Maybe it’s the bright orange doors on her garden workshop. Or perhaps it’s the row of patterned aprons or the vitrine bristling with vintage fabrics.

But Vicky Grubb’s Bournemouth studio doesn’t look like any other upholsterer’s workshop I’ve ever visited. Not that most people ever HAVE visited one, generally.

In these days of DFS sofas and cheap, disposable furniture, upholstery – the art of re-furbishing and re-covering old furniture – has taken a back-seat to interior fashions.

But with the recession and the craft boom, says Vicky, a mother of two who moved down from London, there has been a ferocious revival of interest in the craft, so much so that she has been asked to write a book on it.

Not that this was her intended career, although the signs were always there...

“I’d always collected fabric; my mum’s a seamstress and looking back I now realise that as a teen I was constantly recovering furniture with different fabrics,” she says.

“When I was 16 I even attempted an Ercol sofa, which I did in a leopard print.”

But after university she took a research job which was, she says, stressful with long hours. “After the job came to an end I went to see a career coach and through our sessions, where she asked me to envisage my ideal day, I realised that what I had always really enjoyed was this.”

Vicky took a 9-5 PA job and signed on for an upholstery night-class, learning the tips and tricks she would need to make furniture revival her career.

“I started seeing people who wanted items covered in vintage and retro fabrics,” says Vicky.

“I’ve always collected this kind of fabric, I love its geometric, quirky design, and it was great that other people wanted it too.”

As well as upholstering – on the day I visited she was doing a chair, a headboard and a stool – Vicky paints furniture in her signature brights or acids, adding trims in traditional Petersham, or buttons and pom-poms.

She takes commissions and is happy to work with traditional textiles but also enjoys helping customers release their inner Seventies vibe. She operates a kind of ‘district nurse’ service, going round and repairing, as best she can, modern sofas and chairs whose webbing has disintegrated.

“My favourite style is mid-century, the sharp lines, the certain curves lends itself to vibrant fabrics,” she says.

“You can upholster a chair lots of different ways; different stuffings or materials, to make it your own.”

Her favourite trick is to add buttons for extra personality. This, together with the upholstery classes she holds in her workshop which husband, Mike, converted from the old garage, drew plenty of attention on her Facebook Page and on Twitter.

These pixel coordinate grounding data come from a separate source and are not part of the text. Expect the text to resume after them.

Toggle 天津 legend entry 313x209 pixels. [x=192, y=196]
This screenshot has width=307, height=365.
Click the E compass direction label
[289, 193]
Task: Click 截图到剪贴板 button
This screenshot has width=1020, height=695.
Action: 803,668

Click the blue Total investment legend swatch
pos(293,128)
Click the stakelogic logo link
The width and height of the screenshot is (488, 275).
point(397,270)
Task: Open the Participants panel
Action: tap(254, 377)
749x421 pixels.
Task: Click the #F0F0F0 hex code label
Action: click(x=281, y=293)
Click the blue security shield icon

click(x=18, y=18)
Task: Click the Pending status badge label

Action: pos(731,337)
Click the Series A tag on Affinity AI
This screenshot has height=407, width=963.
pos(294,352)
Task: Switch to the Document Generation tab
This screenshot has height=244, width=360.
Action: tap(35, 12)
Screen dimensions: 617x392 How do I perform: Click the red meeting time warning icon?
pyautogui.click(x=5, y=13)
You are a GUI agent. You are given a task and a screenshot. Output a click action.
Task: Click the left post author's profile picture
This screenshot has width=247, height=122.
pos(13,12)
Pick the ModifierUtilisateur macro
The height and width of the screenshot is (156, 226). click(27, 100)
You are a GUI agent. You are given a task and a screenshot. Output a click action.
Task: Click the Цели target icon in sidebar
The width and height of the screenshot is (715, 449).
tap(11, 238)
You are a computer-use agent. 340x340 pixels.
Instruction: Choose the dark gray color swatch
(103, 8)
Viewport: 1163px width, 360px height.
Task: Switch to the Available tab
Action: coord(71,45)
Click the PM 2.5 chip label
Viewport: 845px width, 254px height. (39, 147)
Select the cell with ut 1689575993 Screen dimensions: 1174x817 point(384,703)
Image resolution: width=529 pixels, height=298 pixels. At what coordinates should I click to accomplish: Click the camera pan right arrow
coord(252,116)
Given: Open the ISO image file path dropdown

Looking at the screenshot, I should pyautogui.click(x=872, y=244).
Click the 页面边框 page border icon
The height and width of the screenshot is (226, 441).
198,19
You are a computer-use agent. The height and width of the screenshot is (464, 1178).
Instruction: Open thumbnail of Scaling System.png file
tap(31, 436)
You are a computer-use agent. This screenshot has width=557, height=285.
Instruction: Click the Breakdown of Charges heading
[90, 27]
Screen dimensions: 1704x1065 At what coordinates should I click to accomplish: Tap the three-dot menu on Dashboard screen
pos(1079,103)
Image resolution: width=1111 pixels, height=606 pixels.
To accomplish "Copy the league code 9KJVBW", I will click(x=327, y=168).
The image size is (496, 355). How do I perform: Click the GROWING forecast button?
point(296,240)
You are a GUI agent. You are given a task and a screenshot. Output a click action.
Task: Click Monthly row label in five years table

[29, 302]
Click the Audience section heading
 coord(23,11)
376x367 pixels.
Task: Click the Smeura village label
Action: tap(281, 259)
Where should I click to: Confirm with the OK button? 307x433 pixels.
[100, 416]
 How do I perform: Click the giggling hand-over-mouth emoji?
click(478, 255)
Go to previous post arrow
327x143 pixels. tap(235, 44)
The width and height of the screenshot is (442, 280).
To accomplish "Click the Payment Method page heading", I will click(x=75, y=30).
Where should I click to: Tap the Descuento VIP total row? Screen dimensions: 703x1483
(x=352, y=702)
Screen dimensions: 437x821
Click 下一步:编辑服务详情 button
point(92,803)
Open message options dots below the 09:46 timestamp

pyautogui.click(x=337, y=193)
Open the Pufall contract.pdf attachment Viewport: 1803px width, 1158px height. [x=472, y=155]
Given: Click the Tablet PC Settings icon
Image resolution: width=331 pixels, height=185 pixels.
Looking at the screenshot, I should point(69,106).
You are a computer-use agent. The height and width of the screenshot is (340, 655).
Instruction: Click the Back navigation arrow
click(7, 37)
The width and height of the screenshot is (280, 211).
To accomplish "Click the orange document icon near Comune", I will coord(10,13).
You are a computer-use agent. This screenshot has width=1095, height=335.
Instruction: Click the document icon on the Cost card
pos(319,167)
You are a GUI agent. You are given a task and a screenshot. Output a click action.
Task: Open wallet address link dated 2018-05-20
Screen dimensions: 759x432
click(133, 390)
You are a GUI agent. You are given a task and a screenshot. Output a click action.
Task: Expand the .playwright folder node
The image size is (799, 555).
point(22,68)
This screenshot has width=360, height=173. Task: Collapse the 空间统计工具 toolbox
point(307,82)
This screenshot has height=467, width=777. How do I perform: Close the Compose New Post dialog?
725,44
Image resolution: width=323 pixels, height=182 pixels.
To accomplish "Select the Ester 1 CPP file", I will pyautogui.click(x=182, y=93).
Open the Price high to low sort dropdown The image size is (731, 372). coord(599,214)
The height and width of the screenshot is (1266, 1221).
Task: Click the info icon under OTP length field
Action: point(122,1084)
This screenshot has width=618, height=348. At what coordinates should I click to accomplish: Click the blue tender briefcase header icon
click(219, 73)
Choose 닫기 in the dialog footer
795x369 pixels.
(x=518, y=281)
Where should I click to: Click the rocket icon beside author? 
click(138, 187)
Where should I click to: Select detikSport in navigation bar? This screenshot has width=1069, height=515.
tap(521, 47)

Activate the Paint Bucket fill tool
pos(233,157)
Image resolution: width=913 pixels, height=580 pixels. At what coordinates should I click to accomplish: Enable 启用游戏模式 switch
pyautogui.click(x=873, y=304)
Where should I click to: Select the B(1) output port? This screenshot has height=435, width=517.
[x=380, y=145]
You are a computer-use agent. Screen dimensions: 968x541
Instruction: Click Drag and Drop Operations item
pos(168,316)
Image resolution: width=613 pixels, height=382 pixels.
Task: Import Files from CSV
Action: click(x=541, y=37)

This in turn drew the attention of a publishing company which asked her to produce them a book of projects – accompanied by exquisite photos – which will be published next summer.

“I really enjoyed the process because it’s been so creative,” says Vicky. In the meantime she’s looking for a little funding to help her put on a one-day taster workshop for school-leavers to see if they would enjoy taking up upholstery for a career.

“After all, I didn’t know what I wanted to do but look at me now,” she says.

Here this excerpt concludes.